Le MUHC, à lui seul, représente 12 000 postes dans le réseau de la santé. Or, la langue de travail étant un déterminant majeur de celle parlée à la maison et étant éventuellement la langue transmise aux enfants, la communauté anglophone tient, avec le contrôle de ces institutions, l’atout qui lui permet de grossir ses effectifs du côté de la langue d’usage et de bénéficier de presque la moitié des substitutions linguistiques faites au Québec par les allophones.

De plus, environ la moitié des établissements au Québec offrent des services en anglais, parfois de façon très extensive. La politique linguistique du réseau de la santé s’inspire de la Loi sur les langues officielles fédérale et est en contradiction flagrante avec le fondement de la charte, qui est le « français langue commune ».

Les comités d’accès aux services en anglais veillent à augmenter graduellement le bilinguisme dans le réseau. La surcomplétude institutionnelle pour les anglophones à Montréal a des conséquences majeures sur la dynamique linguistique au Québec. Mais pas seulement : les investissements massifs qui ont été faits pour construire un mégahôpital anglophone à Montréal, pour agrandir le MGH et le Jewish, pour bâtir un hôpital pédiatrique anglophone alors qu’il était démontré que ce n’était pas nécessaire afin de couvrir les besoins cliniques, l’argent qui est utilisé pour maintenir des lits dans ces institutions, aucune de ces sommes n’est disponible pour, par exemple, les francophones des régions ou les services de première ligne. Le Québec sabote et sous-finance ainsi le reste de son réseau – francophone – de la santé. C’est une des causes, taboue et jamais évoquée, de la piètre performance du Québec durant la crise de la COVID-19.

Le Royal Victoria est fermé pour l’instant. Avant de quitter le pouvoir, le PLQ a promis de remettre la plus grande partie des bâtiments de l’ancien hôpital à McGill pour permettre à cette université de réaliser un agrandissement majeur. Le gouvernement a aussi alloué 35 millions de dollars à McGill pour financer le démarrage du projet, qui est actuellement inscrit au Plan québécois des infrastructures (PQI). Le coût du projet est inconnu, mais atteindra vraisemblablement plusieurs centaines de millions de dollars. Tout cela viendra grandement consolider le rôle de McGill comme l’université dominante au Québec et consacrera son emprise sur le centre-ville de Montréal.

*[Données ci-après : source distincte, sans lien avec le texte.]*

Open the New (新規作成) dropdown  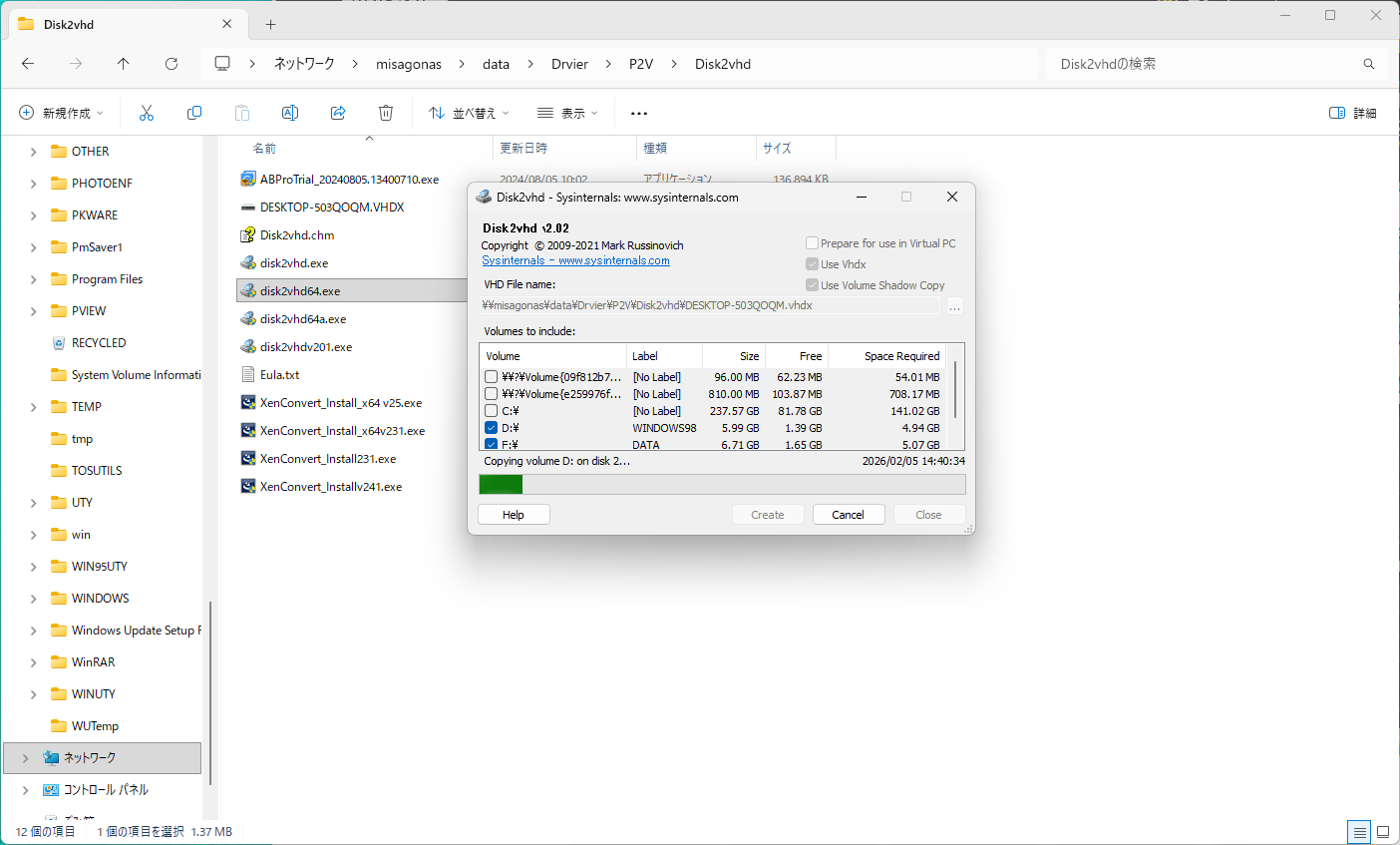tap(61, 113)
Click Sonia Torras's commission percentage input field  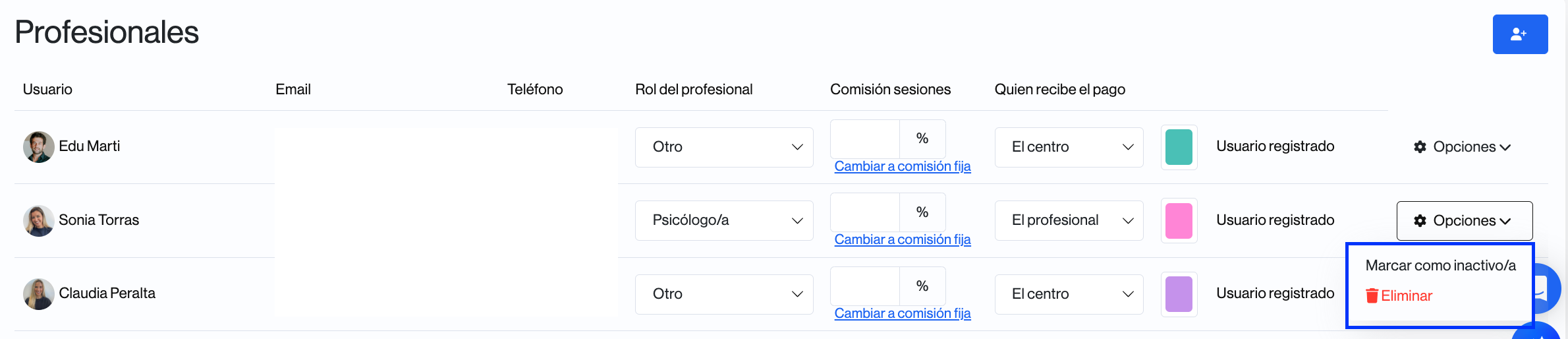click(x=864, y=212)
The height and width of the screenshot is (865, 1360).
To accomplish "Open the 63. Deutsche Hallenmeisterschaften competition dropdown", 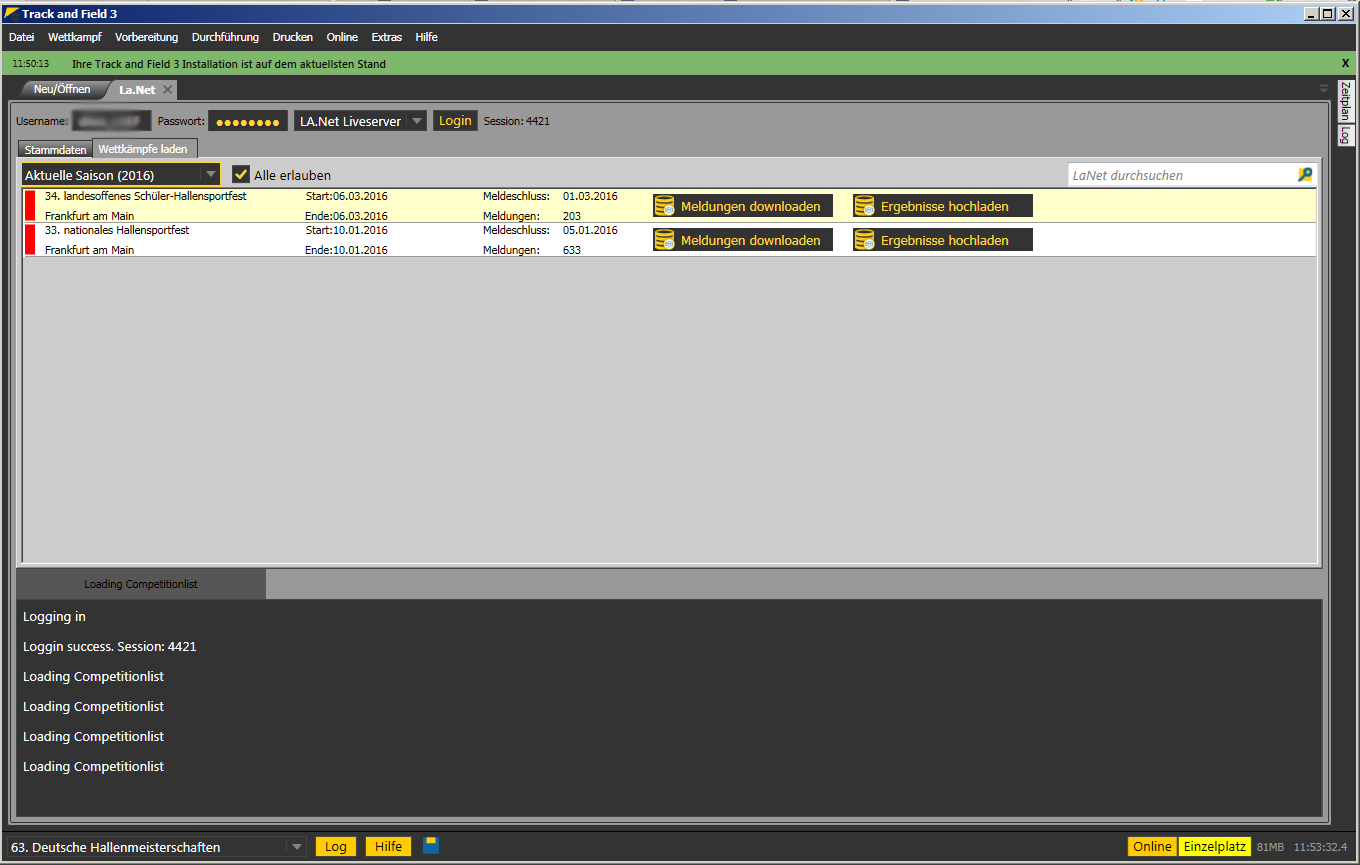I will 296,847.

On sait que les anglophones du Québec ont une espérance de vie plus longue que les francophones (de 0,3 an pour les femmes et de 1,1 an pour les hommes). À Montréal, celle des hommes francophones est de 2,6 ans moindre que celle des hommes anglophones, ce qui est très significatif. L’espérance de vie dans l’est de Montréal, francophone, est de neuf années de moins que dans l’ouest de l’île. La surpondération des investissements en santé en faveur des anglophones contribue-t-elle à ce déséquilibre persistant de l’espérance de vie en fonction de la langue maternelle ?

Le rattrapage en santé n’a été fait que partiellement au Québec depuis les années soixante ; l’égalité en matière de santé entre les francophones et les anglophones n’a toujours pas été atteinte.

De plus, la centralisation en santé a certainement donné un coup d’accélérateur majeur à l’anglicisation. Était-ce là un des buts poursuivis par la réforme Barrette ? Cela expliquerait en partie l’obsession du PLQ pour la centralisation en santé depuis sa prise du pouvoir en 2003.

Le saccage de la dynamique linguistique à Montréal, résultat direct de la surcomplétude institutionnelle consentie aux anglophones, ne fait que commencer.